*** Document text Section Begins ***

Unfortunately, that's not the end of the story. Eighteen years later, in a 9-0 decision, the Supreme Court relying on stare decisis followed Hudson in Wilkins v. Gaddy. Jamey L. Wilkins claimed that a guard had answered his request for a grievance form by slamming him onto the concrete floor and then punching, kicking and choking him until another guard pulled the attacker off. Thomas and Scalia concurred in the result in a separate opinion, in which Thomas sought to solicit a case in which he and others in the new Supreme Court majority might overrule Hudson and advance the argument that the Eighth Amendment permits guards to beat prisoners who ask for grievance forms. Greenhouse writes,

Justice Thomas, joined by Justice Scalia, concurred only in the judgment, not the court’s opinion. “I continue to believe that Hudson was wrongly decided,” he said. But noting that “no party to this case asks us to overrule Hudson,” he said that he was going along with the majority because as long as the precedent was on the books, it clearly required the result the Supreme Court had reached.

Justices do not casually note that “no party has asked us to overrule” a particular precedent. It is an invitation to send the court just such an invitation, and it is a technique that Justice Thomas has used before to good effect. Concurring in a 1997 decision, Printz v. United States, which struck down a federal background check for gun purchasers on states’-rights grounds, Justice Thomas observed that no one has asked the court to look at the case through the lens of the Second Amendment’s right to bear arms. “Perhaps at some future date” the court would have the opportunity to consider the scope of the Second Amendment, he added, helping to initiate a project that came to fruition in the Heller decision in 2008.


I am horrified, but not surprised by Thomas's views. And to the rest of the world, these views make the United States appear to be a band of brutal barbarians. But, of course, there is really nothing that can be done about this. Thomas and Scalia were appointed for life. One has to wonder aloud how judges with such aberrant and bizarre views of the Constitution have been confirmed.

*** Document text Section Ends ***
*** Given data Section Begins ***

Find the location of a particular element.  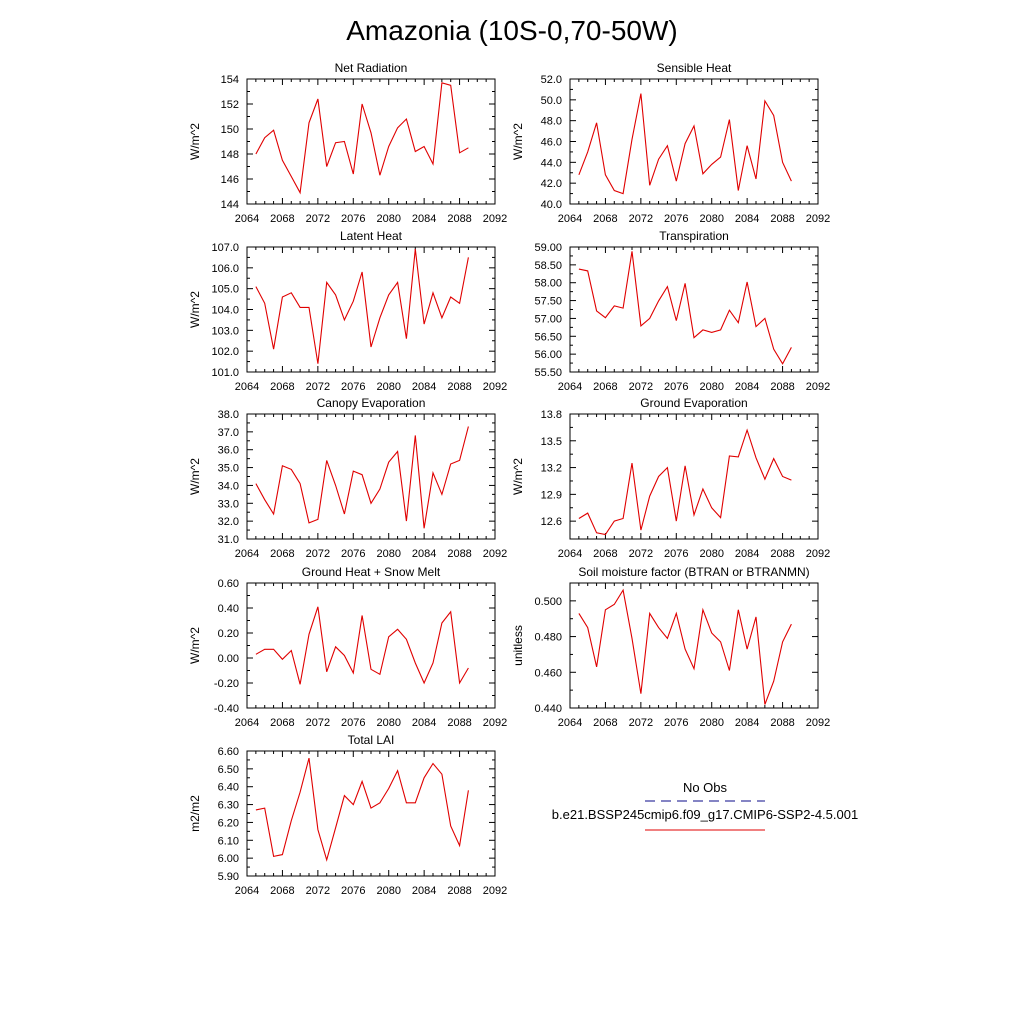

y-tick-label: 56.50 is located at coordinates (548, 337).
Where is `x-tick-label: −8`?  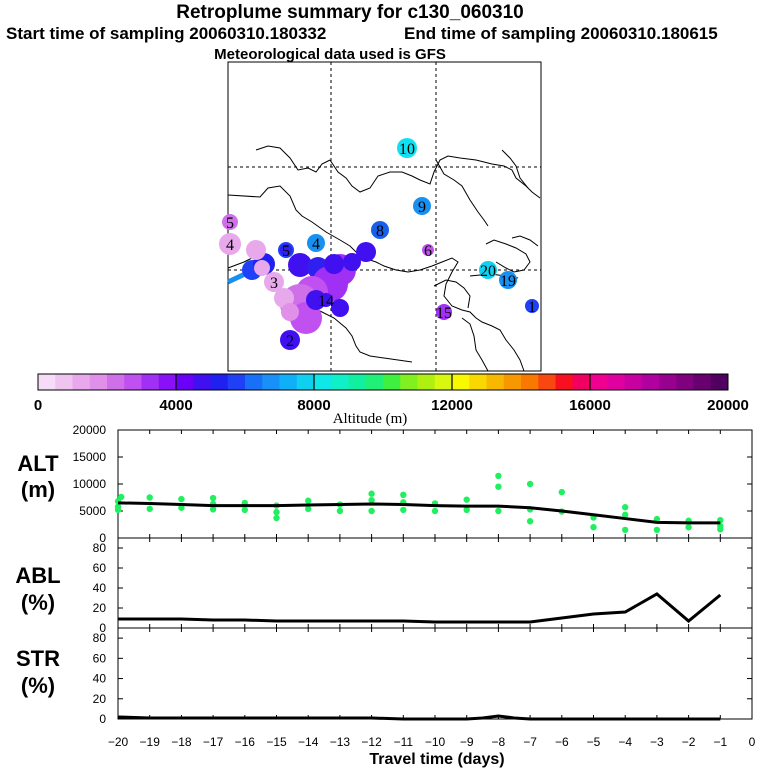 x-tick-label: −8 is located at coordinates (499, 742).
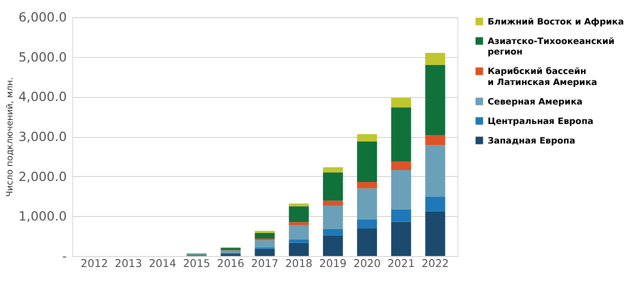 The width and height of the screenshot is (629, 293). What do you see at coordinates (536, 102) in the screenshot?
I see `legend-label: Северная Америка` at bounding box center [536, 102].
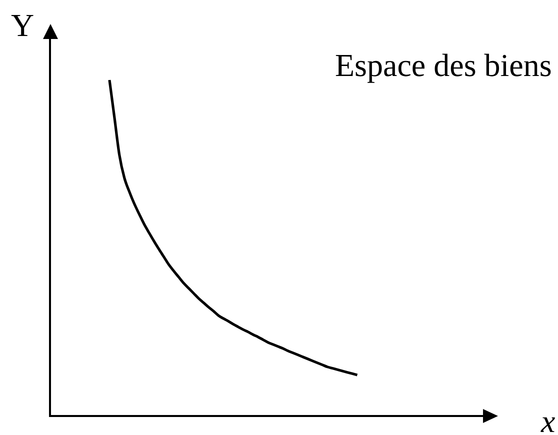  What do you see at coordinates (22, 25) in the screenshot?
I see `y-axis-title: Y` at bounding box center [22, 25].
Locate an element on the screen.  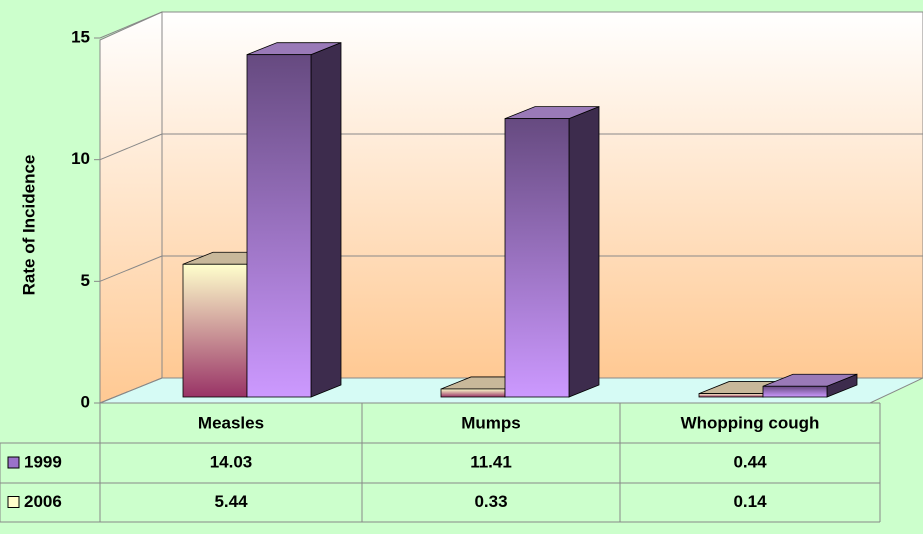
y-tick-label: 15 is located at coordinates (80, 36).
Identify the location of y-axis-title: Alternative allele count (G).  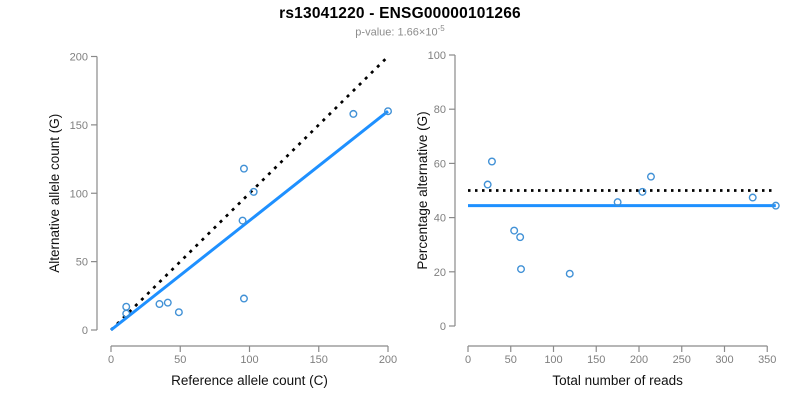
(54, 194).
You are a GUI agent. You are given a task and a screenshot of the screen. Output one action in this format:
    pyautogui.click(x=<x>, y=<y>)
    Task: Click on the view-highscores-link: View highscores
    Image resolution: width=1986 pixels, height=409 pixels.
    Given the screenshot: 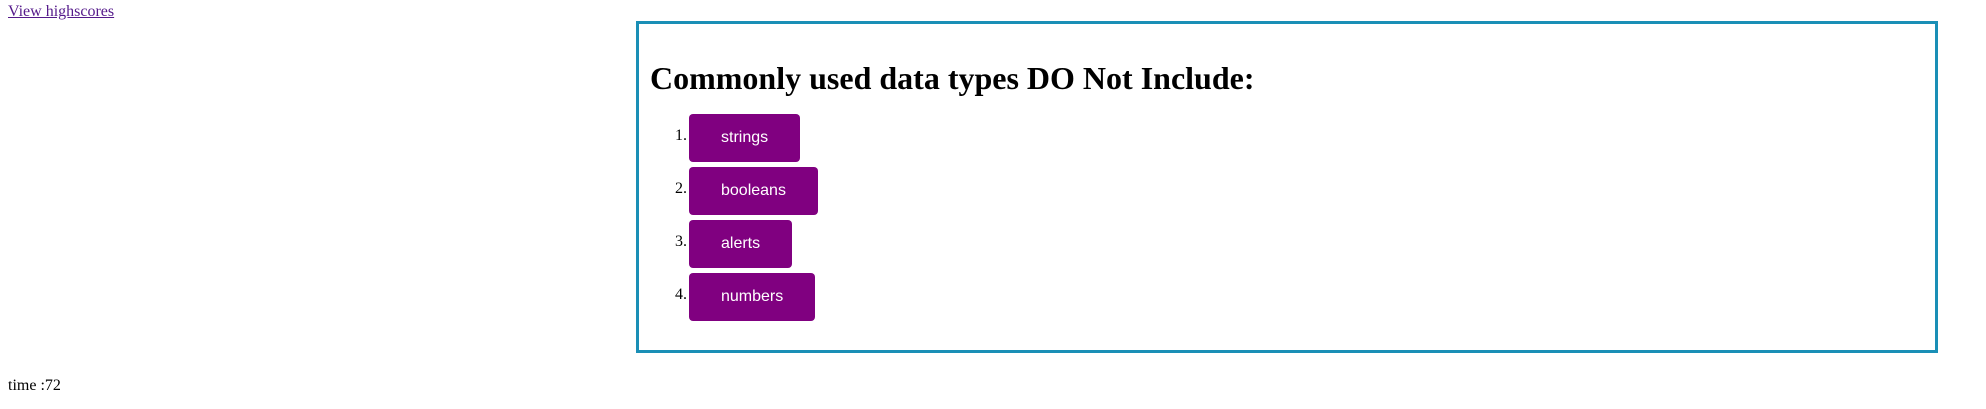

*** Given data Section Ends ***

**Set of tasks**
a – In the commentary on Wilkins v. Gaddy, which 1997 decision struck down a federal background check for gun purchasers?
b – Give the part of the entries that opens with the line containing "Locate an element on the screen." and runs through the end of the entries as a Markdown table with the columns Number and Entry line, one row per line, skipping blank lines and leaving out the pictures.

**Responses for each task**
a – Printz v. United States

b –
| Number | Entry line |
|---|---|
| 1 | Locate an element on the screen.   |
| 2 | y-tick-label: 15 is located at coordinates (80, 36). |
| 3 | Identify the location of y-axis-title: Alternative allele count (G).   |
| 4 | (54, 194). |
| 5 | You are a GUI agent. You are given a task and a screenshot of the screen. Output one action in this format: |
| 6 |     pyautogui.click(x=<x>, y=<y>) |
| 7 |     Task: Click on the view-highscores-link: View highscores |
| 8 |     Image resolution: width=1986 pixels, height=409 pixels. |
| 9 |     Given the screenshot:  |